> **Texto**
- - - -
Notícia
Driblar a lei com seriedade
Dois enólogos, duas regiões e uma casta são os ingredientes de um vinho que não respeita as regras das denominações de origem. Às vezes, baralhar a lei sabe bem.
15 de Abril de 2017 às 12:00
O conceito denominação de origem protegida (DOP) é uma das melhores coisas que a burocracia comunitária criou. Não foi em Bruxelas que se descobriu o vinho do Porto ou o queijo Stilton (têm centenas de anos), mas o conceito DOP foi fundamental para revelar aos consumidores que determinadas coisas têm um carácter único por causa do território, do clima, das plantas ou dos animais e do conhecimento humano transmitido de geração em geração. Assim sendo, um queijo São Jorge só pode ser feito na ilha de São Jorge e o vinho Tokaji, na Hungria.
- - - -
> **Trabalho pedido**
**a.** Resuma o texto em duas frases.
**b.** Edite o texto: reproduza o trecho que abre com as palavras "15 de Abril" e fecha com "Tokaji, na Hungria.", pondo "administração europeia" no lugar de "burocracia comunitária".

> **Entradas extraídas**
- - - -
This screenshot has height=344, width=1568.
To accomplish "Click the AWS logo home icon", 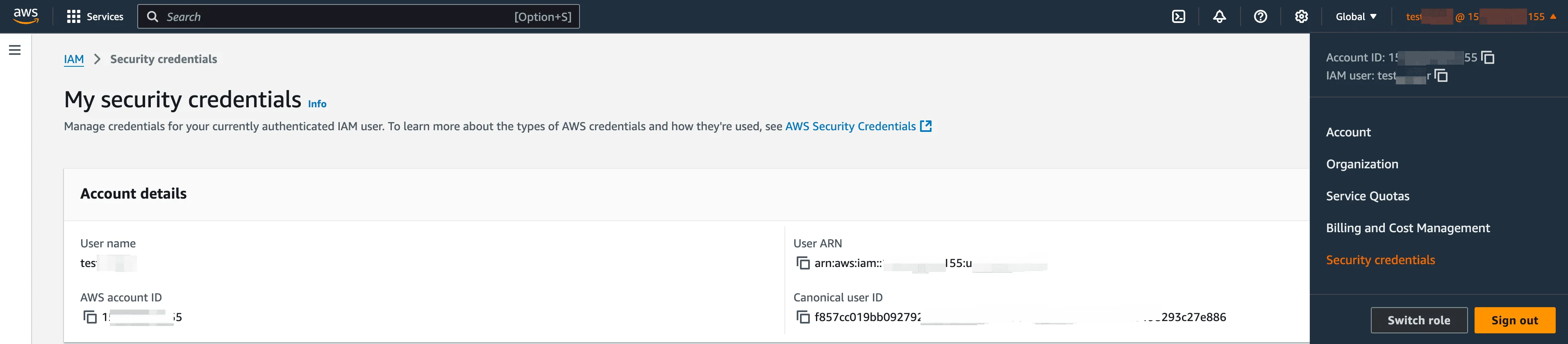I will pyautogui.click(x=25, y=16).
- - - -
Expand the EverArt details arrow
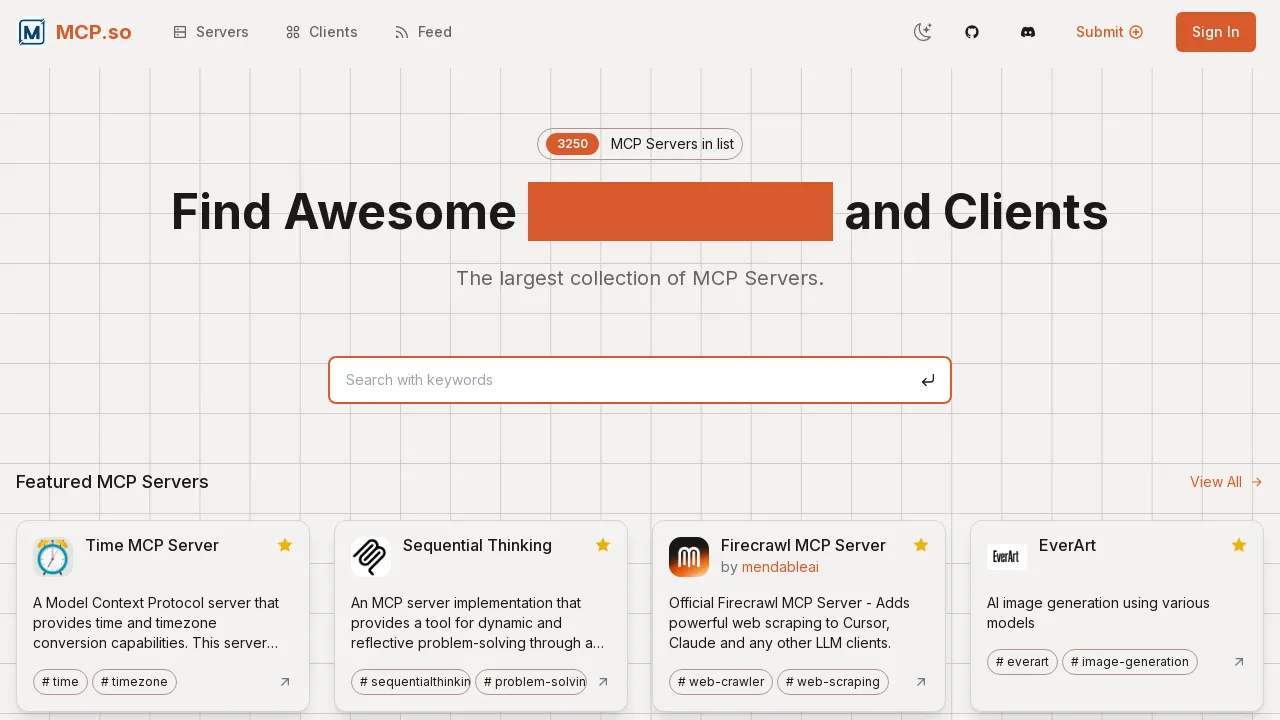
- - - -
> **Respostas**
**a.** Um vinho que junta dois enólogos, duas regiões e uma casta não respeita as regras das denominações de origem. O conceito de denominação de origem protegida (DOP) mostra aos consumidores que certos produtos têm um carácter único devido ao território, ao clima, às plantas ou aos animais e ao conhecimento humano transmitido de geração em geração, como o queijo São Jorge ou o vinho Tokaji.

**b.**
15 de Abril de 2017 às 12:00
O conceito denominação de origem protegida (DOP) é uma das melhores coisas que a administração europeia criou. Não foi em Bruxelas que se descobriu o vinho do Porto ou o queijo Stilton (têm centenas de anos), mas o conceito DOP foi fundamental para revelar aos consumidores que determinadas coisas têm um carácter único por causa do território, do clima, das plantas ou dos animais e do conhecimento humano transmitido de geração em geração. Assim sendo, um queijo São Jorge só pode ser feito na ilha de São Jorge e o vinho Tokaji, na Hungria.